Records for the exercise:
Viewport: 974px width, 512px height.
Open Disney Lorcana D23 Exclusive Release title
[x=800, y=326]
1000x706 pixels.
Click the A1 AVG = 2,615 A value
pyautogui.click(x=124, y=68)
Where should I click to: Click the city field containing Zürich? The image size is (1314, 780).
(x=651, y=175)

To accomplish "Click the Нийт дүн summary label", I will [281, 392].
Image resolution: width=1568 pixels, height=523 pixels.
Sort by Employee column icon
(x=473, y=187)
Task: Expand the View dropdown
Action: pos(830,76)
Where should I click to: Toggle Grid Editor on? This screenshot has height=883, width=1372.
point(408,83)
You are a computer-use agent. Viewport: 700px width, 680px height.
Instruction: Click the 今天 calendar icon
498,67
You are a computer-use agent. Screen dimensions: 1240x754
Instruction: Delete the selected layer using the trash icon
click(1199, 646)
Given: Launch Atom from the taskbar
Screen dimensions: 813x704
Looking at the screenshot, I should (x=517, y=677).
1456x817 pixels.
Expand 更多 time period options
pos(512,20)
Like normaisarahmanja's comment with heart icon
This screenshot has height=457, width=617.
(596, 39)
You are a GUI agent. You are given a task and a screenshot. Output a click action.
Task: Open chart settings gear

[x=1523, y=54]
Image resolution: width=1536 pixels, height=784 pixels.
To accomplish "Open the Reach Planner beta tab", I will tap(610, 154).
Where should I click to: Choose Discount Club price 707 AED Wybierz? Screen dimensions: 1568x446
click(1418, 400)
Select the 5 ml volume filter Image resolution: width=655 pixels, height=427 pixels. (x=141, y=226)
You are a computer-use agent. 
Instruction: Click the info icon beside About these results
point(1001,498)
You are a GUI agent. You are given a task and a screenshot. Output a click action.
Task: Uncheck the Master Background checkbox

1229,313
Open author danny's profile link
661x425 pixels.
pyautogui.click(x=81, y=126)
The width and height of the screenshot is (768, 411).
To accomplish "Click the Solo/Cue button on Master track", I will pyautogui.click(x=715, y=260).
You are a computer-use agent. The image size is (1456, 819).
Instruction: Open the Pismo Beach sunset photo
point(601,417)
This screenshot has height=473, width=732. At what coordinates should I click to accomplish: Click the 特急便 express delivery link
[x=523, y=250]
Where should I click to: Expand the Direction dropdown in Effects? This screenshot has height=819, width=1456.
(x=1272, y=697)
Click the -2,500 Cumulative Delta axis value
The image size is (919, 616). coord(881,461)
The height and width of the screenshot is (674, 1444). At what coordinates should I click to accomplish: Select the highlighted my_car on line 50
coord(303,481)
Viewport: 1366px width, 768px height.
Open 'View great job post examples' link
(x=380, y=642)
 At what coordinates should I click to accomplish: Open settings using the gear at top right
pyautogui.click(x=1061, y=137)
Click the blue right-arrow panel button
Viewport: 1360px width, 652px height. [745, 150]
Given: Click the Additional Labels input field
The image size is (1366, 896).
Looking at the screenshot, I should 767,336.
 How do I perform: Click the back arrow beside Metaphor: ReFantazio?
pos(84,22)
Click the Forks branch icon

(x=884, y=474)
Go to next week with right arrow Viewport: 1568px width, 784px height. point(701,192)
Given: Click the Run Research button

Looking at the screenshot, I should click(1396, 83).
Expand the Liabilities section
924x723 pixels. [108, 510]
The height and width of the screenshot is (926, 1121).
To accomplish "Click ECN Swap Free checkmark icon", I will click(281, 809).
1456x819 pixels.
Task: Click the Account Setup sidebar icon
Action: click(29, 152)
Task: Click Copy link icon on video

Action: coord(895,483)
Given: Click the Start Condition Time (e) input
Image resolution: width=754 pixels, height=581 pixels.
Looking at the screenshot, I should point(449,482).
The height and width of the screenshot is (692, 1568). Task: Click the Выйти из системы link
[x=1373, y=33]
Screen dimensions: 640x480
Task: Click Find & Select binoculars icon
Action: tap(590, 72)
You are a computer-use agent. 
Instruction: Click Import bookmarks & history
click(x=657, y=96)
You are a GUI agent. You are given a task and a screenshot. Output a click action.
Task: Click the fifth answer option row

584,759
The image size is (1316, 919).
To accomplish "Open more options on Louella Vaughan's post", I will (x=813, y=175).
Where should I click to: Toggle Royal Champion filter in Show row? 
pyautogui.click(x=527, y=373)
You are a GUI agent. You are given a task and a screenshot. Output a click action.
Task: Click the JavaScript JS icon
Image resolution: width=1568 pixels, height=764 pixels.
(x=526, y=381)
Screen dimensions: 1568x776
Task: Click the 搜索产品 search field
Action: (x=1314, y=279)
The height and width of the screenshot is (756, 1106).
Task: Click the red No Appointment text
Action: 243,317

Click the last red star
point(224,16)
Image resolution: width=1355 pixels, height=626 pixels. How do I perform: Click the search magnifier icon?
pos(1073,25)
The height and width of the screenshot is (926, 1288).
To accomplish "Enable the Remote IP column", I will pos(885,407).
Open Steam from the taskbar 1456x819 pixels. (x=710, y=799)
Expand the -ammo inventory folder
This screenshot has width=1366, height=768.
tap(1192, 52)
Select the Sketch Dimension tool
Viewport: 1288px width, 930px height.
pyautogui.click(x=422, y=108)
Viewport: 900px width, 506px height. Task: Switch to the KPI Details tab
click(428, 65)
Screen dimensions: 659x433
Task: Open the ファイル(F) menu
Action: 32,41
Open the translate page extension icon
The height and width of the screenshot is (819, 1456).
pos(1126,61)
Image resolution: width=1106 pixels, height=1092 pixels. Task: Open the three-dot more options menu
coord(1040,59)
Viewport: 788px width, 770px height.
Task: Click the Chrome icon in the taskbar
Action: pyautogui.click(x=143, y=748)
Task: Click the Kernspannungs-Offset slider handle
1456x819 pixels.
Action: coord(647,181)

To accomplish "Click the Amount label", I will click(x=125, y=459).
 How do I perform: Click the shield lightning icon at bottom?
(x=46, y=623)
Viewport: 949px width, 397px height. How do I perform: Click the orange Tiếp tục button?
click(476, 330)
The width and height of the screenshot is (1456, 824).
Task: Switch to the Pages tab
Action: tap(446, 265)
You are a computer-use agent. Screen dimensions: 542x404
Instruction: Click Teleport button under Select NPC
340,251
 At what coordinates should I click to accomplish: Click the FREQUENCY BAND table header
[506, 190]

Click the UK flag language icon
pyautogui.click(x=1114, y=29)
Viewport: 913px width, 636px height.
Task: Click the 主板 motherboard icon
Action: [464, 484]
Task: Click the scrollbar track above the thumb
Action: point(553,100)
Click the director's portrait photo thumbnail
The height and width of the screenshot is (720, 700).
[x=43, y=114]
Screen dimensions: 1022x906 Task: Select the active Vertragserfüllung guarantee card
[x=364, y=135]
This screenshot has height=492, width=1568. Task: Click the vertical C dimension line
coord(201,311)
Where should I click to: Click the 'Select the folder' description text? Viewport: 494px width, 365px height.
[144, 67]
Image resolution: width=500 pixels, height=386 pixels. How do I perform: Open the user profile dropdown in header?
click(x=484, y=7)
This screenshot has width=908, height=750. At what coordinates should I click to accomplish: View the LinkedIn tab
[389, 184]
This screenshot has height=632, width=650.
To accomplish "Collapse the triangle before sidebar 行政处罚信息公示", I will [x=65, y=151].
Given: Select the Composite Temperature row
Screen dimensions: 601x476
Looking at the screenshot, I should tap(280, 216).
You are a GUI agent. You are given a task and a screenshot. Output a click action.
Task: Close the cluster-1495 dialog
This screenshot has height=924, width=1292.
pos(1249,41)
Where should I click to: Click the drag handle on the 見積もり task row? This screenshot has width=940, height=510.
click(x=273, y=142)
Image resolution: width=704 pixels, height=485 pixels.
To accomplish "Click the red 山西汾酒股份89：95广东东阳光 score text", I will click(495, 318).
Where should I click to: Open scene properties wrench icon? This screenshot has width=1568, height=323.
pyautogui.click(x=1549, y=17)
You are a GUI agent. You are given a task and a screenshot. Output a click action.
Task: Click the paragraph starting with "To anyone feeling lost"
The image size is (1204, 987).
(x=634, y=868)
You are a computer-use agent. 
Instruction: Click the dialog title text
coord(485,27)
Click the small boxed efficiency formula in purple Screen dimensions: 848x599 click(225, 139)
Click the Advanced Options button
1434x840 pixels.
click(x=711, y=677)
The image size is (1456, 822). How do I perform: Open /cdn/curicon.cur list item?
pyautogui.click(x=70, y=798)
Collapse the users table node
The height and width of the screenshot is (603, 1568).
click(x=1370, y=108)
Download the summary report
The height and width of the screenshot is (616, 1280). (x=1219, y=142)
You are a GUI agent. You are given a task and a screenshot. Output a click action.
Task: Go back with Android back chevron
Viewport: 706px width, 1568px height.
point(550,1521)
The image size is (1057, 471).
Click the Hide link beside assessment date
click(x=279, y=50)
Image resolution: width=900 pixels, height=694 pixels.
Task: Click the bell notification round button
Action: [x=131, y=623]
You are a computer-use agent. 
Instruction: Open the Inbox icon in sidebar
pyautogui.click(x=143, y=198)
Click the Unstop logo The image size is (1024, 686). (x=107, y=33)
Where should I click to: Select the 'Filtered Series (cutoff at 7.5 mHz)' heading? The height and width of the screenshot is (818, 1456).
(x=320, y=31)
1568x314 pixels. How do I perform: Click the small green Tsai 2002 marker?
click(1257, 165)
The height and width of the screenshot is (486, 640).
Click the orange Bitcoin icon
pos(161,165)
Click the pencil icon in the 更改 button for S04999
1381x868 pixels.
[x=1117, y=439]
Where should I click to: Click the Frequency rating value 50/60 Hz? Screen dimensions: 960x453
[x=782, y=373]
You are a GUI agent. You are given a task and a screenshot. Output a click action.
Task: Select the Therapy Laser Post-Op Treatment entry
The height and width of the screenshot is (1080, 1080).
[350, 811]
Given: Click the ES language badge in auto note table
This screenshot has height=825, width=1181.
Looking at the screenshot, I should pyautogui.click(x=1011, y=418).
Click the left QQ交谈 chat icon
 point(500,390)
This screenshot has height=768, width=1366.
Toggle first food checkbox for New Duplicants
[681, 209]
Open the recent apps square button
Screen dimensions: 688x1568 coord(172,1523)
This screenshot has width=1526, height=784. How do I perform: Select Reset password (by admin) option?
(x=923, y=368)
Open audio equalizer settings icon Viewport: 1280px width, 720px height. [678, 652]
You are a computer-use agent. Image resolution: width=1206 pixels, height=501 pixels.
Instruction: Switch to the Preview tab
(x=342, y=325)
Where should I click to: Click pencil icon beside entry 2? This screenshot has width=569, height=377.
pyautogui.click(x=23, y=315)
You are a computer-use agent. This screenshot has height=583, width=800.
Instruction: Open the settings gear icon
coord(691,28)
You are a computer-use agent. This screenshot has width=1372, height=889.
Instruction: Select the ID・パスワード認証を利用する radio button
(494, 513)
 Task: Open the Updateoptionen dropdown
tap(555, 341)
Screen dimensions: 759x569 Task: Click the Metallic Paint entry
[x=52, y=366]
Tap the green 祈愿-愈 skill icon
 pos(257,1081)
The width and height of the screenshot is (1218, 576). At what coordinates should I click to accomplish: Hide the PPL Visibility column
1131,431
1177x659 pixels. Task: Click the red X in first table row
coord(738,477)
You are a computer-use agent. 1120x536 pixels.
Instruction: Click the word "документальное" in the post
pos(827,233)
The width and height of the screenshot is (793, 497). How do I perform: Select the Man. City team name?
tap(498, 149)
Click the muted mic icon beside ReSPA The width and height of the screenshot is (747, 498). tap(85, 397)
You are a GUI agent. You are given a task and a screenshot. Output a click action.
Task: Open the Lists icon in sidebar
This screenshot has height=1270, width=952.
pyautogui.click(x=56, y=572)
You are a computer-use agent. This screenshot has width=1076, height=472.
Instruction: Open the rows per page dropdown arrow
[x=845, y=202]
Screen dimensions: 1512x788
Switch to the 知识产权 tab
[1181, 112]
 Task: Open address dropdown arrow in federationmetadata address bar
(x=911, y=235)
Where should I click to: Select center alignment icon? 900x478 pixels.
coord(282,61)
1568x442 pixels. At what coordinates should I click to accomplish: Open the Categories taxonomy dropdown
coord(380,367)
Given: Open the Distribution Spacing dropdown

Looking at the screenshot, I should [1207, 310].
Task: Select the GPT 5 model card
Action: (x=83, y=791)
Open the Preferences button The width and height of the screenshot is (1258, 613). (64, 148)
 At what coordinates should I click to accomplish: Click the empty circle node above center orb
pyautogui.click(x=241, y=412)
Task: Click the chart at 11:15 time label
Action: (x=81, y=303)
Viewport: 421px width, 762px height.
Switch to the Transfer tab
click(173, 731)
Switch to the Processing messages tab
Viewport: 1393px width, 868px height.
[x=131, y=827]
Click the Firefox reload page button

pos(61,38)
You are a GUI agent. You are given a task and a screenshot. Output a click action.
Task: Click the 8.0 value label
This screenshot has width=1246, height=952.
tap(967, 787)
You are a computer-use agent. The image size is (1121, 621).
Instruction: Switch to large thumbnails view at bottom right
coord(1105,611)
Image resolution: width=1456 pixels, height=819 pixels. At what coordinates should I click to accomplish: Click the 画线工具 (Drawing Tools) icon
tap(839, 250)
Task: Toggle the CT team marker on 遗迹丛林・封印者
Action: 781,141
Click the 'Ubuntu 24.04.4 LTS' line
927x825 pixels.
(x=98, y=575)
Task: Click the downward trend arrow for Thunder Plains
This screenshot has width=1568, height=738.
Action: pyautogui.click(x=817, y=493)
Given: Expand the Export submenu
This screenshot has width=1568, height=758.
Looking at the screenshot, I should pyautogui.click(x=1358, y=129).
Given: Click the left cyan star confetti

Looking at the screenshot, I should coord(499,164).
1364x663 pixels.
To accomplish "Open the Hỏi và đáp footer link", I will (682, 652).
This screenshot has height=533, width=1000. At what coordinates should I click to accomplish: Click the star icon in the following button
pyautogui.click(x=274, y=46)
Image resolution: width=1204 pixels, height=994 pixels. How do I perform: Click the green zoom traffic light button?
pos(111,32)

Problem description:
Copy the lines above word for word, beginning at the line that contains "Where should I click to: Expand" and stopping after the line that contains "Viewport: 1360px width, 652px".

In response:
Where should I click to: Expand the Direction dropdown in Effects? This screenshot has height=819, width=1456.
(x=1272, y=697)
Click the -2,500 Cumulative Delta axis value
The image size is (919, 616). coord(881,461)
The height and width of the screenshot is (674, 1444). At what coordinates should I click to accomplish: Select the highlighted my_car on line 50
coord(303,481)
Viewport: 1366px width, 768px height.
Open 'View great job post examples' link
(x=380, y=642)
 At what coordinates should I click to accomplish: Open settings using the gear at top right
pyautogui.click(x=1061, y=137)
Click the blue right-arrow panel button
Viewport: 1360px width, 652px height. [745, 150]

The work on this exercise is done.